WORK REQUIRED: Copy each line that contains the string "Viewport", taking them from the material.

DATA TO PROCESS:
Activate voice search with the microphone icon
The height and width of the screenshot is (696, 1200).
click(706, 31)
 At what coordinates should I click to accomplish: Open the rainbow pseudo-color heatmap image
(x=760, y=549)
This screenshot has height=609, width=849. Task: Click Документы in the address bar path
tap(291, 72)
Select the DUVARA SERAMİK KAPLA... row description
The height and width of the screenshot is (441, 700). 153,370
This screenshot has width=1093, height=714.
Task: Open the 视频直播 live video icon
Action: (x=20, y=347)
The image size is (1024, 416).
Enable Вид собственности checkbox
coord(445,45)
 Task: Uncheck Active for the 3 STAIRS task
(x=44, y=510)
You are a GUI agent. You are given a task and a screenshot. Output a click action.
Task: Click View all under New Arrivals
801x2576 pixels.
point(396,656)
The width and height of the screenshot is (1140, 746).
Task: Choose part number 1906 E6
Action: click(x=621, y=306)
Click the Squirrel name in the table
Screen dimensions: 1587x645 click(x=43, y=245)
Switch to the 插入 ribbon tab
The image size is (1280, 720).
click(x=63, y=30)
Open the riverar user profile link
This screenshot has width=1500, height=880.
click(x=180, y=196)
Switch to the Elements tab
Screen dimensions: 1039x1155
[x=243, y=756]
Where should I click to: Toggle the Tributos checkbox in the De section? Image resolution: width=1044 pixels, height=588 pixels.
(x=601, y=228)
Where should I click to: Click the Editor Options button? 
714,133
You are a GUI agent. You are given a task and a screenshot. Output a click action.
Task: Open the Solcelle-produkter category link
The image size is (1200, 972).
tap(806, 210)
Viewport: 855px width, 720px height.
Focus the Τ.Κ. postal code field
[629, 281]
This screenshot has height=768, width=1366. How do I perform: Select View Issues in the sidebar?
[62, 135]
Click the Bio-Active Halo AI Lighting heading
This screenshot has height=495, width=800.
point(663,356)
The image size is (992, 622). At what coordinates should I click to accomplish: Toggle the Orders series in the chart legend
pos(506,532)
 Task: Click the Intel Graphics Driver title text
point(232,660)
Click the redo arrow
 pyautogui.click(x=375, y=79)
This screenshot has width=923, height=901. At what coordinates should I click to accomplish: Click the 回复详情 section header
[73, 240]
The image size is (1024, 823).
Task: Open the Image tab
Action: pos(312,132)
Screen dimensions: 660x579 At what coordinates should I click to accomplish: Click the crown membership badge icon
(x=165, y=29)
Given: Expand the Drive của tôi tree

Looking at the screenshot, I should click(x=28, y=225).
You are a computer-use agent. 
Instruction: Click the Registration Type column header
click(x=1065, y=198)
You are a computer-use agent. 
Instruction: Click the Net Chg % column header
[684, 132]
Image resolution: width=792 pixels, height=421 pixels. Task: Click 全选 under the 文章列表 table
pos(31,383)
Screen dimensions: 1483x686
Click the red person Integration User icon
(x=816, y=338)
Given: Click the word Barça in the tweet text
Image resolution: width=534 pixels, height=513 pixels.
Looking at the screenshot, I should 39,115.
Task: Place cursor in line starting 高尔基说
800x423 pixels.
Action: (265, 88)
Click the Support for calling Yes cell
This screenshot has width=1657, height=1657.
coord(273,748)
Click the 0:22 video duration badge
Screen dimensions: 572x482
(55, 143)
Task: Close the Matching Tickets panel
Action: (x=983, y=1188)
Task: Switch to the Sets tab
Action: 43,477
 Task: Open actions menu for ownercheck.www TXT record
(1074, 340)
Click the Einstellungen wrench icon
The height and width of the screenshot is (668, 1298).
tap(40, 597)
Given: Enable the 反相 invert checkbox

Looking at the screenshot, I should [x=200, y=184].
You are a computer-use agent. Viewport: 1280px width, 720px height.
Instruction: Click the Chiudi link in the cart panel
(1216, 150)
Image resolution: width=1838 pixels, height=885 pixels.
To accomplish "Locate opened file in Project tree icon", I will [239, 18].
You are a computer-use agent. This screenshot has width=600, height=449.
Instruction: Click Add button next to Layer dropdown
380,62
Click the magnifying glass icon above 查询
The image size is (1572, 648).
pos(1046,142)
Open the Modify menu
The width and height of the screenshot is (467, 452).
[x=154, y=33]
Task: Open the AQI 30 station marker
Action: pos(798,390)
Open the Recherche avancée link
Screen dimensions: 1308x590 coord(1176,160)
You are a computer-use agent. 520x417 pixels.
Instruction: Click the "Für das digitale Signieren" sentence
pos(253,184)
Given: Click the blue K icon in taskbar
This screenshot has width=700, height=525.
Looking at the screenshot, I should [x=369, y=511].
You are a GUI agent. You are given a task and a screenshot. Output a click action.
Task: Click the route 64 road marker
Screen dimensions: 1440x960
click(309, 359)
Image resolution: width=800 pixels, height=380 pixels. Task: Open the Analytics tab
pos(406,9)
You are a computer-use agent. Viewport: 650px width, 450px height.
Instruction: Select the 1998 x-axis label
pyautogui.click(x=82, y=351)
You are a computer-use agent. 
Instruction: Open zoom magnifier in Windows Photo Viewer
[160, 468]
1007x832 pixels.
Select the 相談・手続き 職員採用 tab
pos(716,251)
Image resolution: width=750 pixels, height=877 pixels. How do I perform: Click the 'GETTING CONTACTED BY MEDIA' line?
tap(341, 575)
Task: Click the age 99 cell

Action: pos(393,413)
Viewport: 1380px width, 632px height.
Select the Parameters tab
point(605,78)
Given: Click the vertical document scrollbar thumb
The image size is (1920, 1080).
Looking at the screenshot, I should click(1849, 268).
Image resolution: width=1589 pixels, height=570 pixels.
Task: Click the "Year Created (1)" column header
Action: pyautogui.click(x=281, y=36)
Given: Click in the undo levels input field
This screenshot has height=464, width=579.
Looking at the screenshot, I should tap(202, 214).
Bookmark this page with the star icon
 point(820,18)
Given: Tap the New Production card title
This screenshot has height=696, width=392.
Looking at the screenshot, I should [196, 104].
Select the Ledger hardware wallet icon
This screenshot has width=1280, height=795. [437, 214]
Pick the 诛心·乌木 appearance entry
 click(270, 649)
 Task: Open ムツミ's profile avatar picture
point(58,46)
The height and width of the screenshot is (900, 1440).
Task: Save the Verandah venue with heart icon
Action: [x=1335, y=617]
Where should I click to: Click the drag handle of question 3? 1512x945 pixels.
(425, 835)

SOLUTION TO THE EXERCISE:
Viewport: 855px width, 720px height.
You are a computer-use agent. Viewport: 1280px width, 720px height.
You are a computer-use agent. Viewport: 650px width, 450px height.
Viewport: 1380px width, 632px height.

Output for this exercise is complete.